**Text for analysis:**
<<<<
The spokesperson said IMF staff have shared the draft Governance Diagnostic Report with Kenyan authorities for feedback. The report assesses structural institutional weaknesses that make the government vulnerable to graft and identifies priority reforms, rather than investigating individual cases.
“The report does not investigate individual corruption cases or allegations; instead, it assesses structural institutional governance weaknesses that make them vulnerable to corruption and identifies priority reforms,” the spokesperson said.
A new successful IMF deal -- which is the global lender of last resort -- is seen as essential to restoring investor confidence and unlocking affordable financing from other multilateral lenders. Failure would risk a deeper fiscal crisis, forcing even more severe austerity, economists and State officials reckon.
“The ball is now firmly in Kenya’s court on governance reforms,” said a government official familiar with the talks, who requested anonymity due to the sensitivity of the negotiations. “The IMF has made it clear that a credible anti-corruption plan is the price of admission for further funding.”
The resumption of talks comes as Kenya’s stock of public debt has crossed the Sh12.8 trillion mark, exerting severe strain on the national Treasury. Debt servicing costs alone are projected to consume Sh1.66 trillion in the coming financial year.
This escalating debt burden collides with the government’s expansive spending plans detailed in the newly released 2026 Budget Policy Statement.
Treasury’s Sh4.73 trillion draft budget for 2026/27 aims to fund the “Bottom-Up” economic agenda but projects a larger fiscal deficit, requiring increased borrowing.
“The numbers are stark,” said Ian Njoroge, an independent economist. “Revenue growth is lagging, debt costs are soaring, and the IMF is demanding governance fixes before it opens its wallet. The government is caught between its populist promises and harsh fiscal realities.”
The IMF’s insistence on a governance diagnostic as a precondition marks a strategic shift. A previous $2.3 billion IMF programme was terminated in 2025 after Kenya failed to meet targets, cutting off a crucial funding line. Since then, Nairobi has relied on expensive commercial debt, including a high-yield Eurobond.
Ruto’s 2026 penultimate budget, ahead of the 2027 General Election, acknowledges the pressure, pledging to “strengthen governance and rule of law” and implement a “comprehensive programme of SOE reforms, including privatisation.”
It highlights the recent passage of the Government-Owned Enterprises Act, 2025, designed to improve oversight of state corporations, and plans to partially privatise several State Owned Enterprises including the Kenya Pipeline Company.
However, analysts question whether these steps will satisfy the IMF’s demand for deep, systemic change. “The diagnostic report will likely point to fundamental flaws in procurement, revenue administration, and the management of state-owned enterprises,” said a governance expert from a local civil society group. “Tinkering at the edges won’t be enough.”
The political stakes are immense for Ruto, with the next general election less than two years away. His administration faces widespread public discontent over high living costs and unmet job-creation pledges. Previous IMF-backed tax measures sparked deadly nationwide protests in 2024, forcing the government into a policy reversal.
“February’s talks are a make-or-break moment,” Njoroge said. “The IMF is handing Kenya a reform roadmap. The government must now prove it has the political will to follow it, even with an election on the horizon.”
>>>>
**Data supplied:**
<<<<
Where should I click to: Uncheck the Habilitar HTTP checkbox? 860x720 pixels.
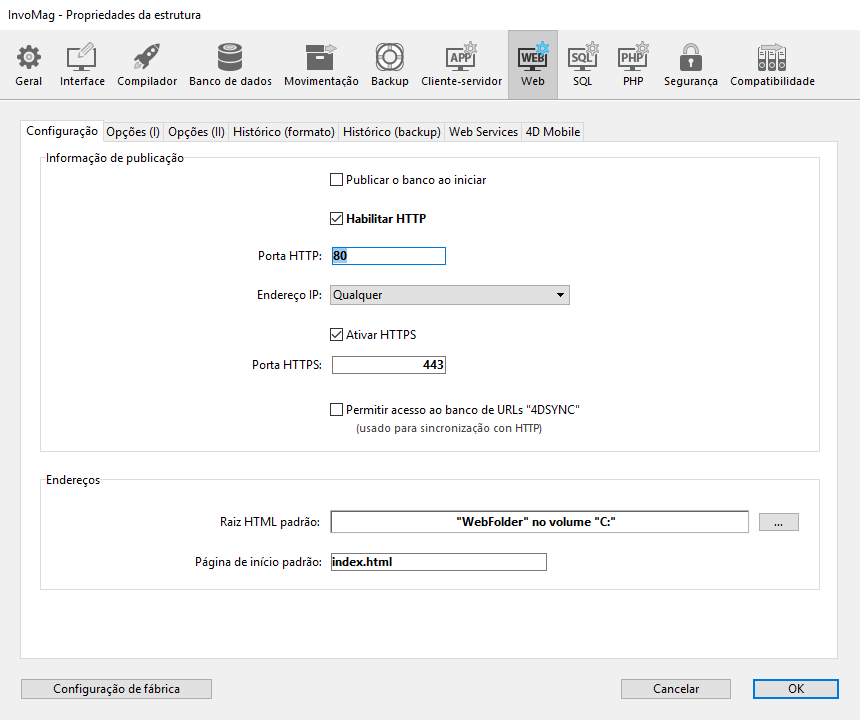tap(337, 218)
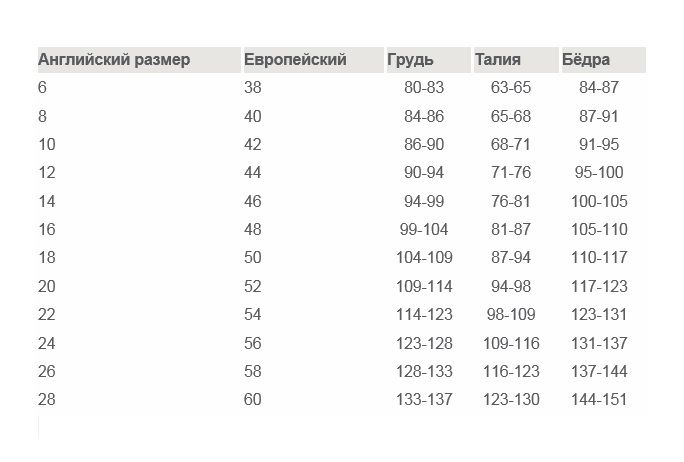Select hips measurement 117-123
This screenshot has height=462, width=684.
click(x=599, y=286)
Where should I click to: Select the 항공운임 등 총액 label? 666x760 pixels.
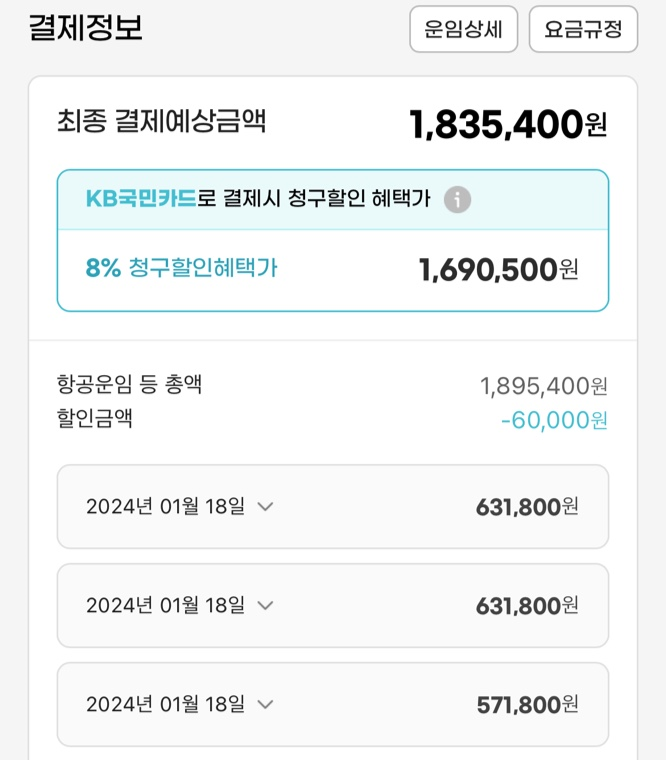[x=130, y=384]
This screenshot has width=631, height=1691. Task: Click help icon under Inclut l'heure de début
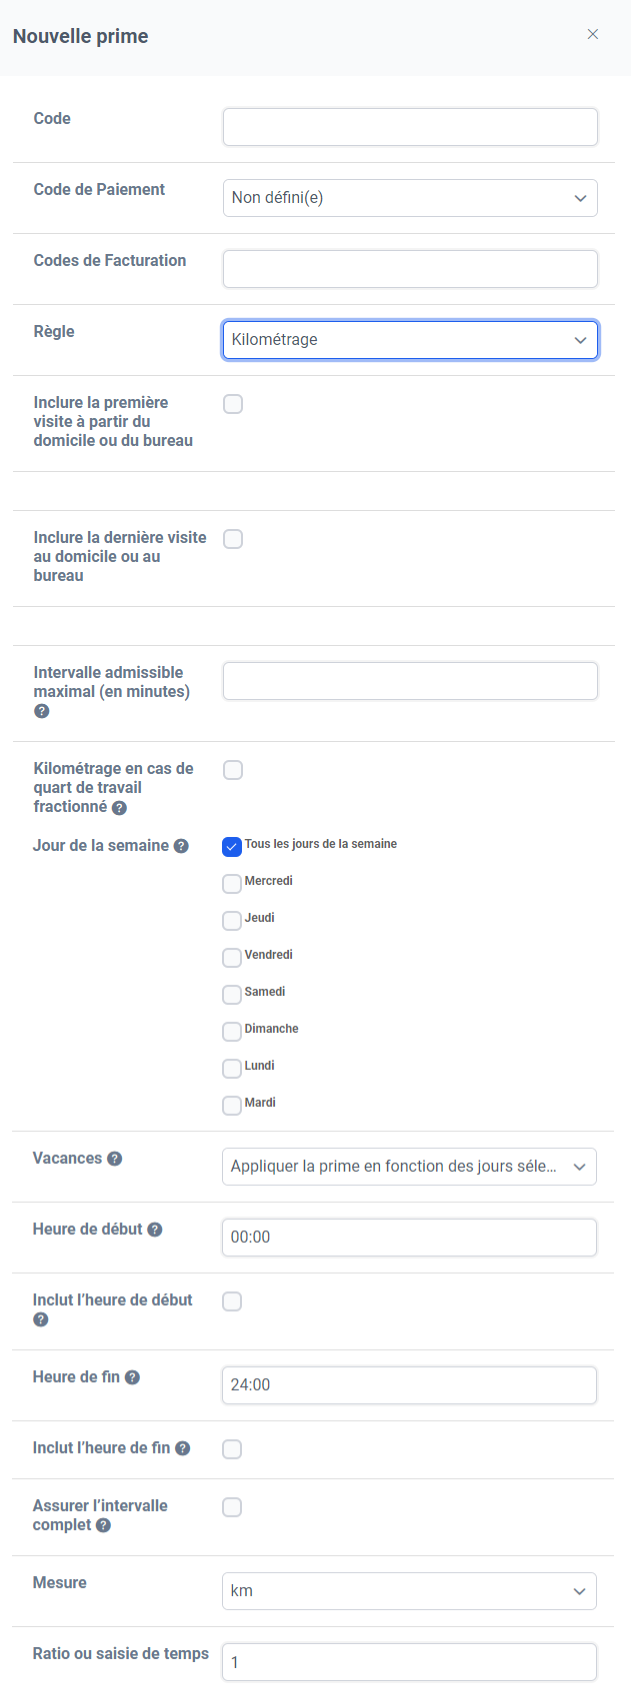pos(40,1320)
>>>>
**Problems and tasks:**
a: In the article on Kenya's IMF talks, how much are debt servicing costs projected to consume in the coming financial year?
b: Please copy the article on Kenya's IMF talks word for word, starting at the words "This escalating debt" and stopping after "a high-yield Eurobond.".
Answer using only the article on Kenya's IMF talks.

**Results for the exercise:**
a: Sh1.66 trillion.

b:
This escalating debt burden collides with the government’s expansive spending plans detailed in the newly released 2026 Budget Policy Statement.
Treasury’s Sh4.73 trillion draft budget for 2026/27 aims to fund the “Bottom-Up” economic agenda but projects a larger fiscal deficit, requiring increased borrowing.
“The numbers are stark,” said Ian Njoroge, an independent economist. “Revenue growth is lagging, debt costs are soaring, and the IMF is demanding governance fixes before it opens its wallet. The government is caught between its populist promises and harsh fiscal realities.”
The IMF’s insistence on a governance diagnostic as a precondition marks a strategic shift. A previous $2.3 billion IMF programme was terminated in 2025 after Kenya failed to meet targets, cutting off a crucial funding line. Since then, Nairobi has relied on expensive commercial debt, including a high-yield Eurobond.